Ligne de temps

Semis à peine démarrés

Mardi matin, à Sainte-Madeleine, près de Saint-Hyacinthe. Les semoirs au champ soulèvent un peu de poussière. Les conditions sont parfaites, affirme le producteur René-Carl Martin. « On sème le plus qu’on peut aujourd’hui, en espérant qu’il pleuve le plus tard possible. »

René-Carl Martin fait partie des producteurs « chanceux » qui ont pu débuter leurs semis ce lundi, 12 mai, avec environ deux semaines de retard sur ce qui serait considéré une année idéale.

Ailleurs en Montérégie, de nombreux producteurs n’ont pratiquement rien semé, rapporte Gilbert Brault, agronome chez Semences Pride. « La terre est trop humide et trop froide, dit-il. Les conditions actuelles n’assèchent pas assez le sol et le temps est plus froid que la normale. »

Dans d’autres régions, les producteurs ont un peu plus de chance. Les semis de maïs et de soya seraient de 20 à 25 % complétés dans certains secteurs de Lanaudière et des Cantons-de-l’Est, selon Gilbert Brault. « En Montérégie, il n’y a même pas 3 % du maïs qui est semé. Il y a même des producteurs qui ont annulé leurs céréales de printemps, à défaut d’avoir pu les semer assez tôt. »

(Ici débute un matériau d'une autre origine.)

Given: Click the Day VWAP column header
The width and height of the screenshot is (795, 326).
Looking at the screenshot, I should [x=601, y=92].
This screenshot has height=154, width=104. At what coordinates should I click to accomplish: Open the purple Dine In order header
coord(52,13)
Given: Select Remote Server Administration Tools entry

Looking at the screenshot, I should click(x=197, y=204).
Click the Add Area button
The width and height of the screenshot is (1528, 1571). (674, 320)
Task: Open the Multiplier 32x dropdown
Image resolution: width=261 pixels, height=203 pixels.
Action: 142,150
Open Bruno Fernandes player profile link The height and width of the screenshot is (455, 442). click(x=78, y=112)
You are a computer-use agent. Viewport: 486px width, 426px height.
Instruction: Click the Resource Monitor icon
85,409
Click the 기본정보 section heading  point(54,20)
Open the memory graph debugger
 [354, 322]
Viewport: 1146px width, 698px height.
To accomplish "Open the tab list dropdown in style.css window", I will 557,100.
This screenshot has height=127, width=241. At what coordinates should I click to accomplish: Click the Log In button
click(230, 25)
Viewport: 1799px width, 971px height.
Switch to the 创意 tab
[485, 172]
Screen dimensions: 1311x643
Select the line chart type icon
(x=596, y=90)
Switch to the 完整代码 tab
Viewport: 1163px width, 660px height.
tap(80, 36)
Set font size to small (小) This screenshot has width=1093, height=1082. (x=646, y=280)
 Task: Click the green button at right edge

« Nous sommes vraiment assujettis à dame Nature, souligne René-Carl Martin. C’est hors de notre contrôle. C’est dommage, parce que c’est de l’argent qu’on perd. Après le 10 mai, dans le maïs, on perd 1 % de notre rendement chaque jour. »

 

Changer de maturité
Avec le temps pluvieux prévu au cours des prochains jours et même la semaine prochaine, la situation pourrait devenir très stressante pour les producteurs. Au 20 mai, on peut s’attendre à ce que des superficies prévues pour le maïs changent pour le soya. De nombreux producteurs auront déjà décidé de changer une partie de leurs semences de maïs pour des variétés plus hâtives.

« Depuis deux ou trois ans, nous avons de très belles saisons, alors nous avons tendance à être optimistes sur les unités thermiques, souligne Gilbert Brault. Cette année, il faut être réaliste : on ne s’enligne pas du tout pour avoir un cumul des unités thermiques au-dessus de la moyenne! »

Chez Pride, les stocks de semences de maïs plus hâtives devraient être suffisants, estime Gilbert Brault. Cependant, les producteurs qui échangeront leurs hybrides tardifs pour des variétés de 200 ou 300 UTM inférieures devront s’en remettre à des hybrides qu’ils n’ont jamais essayés sur leurs terres.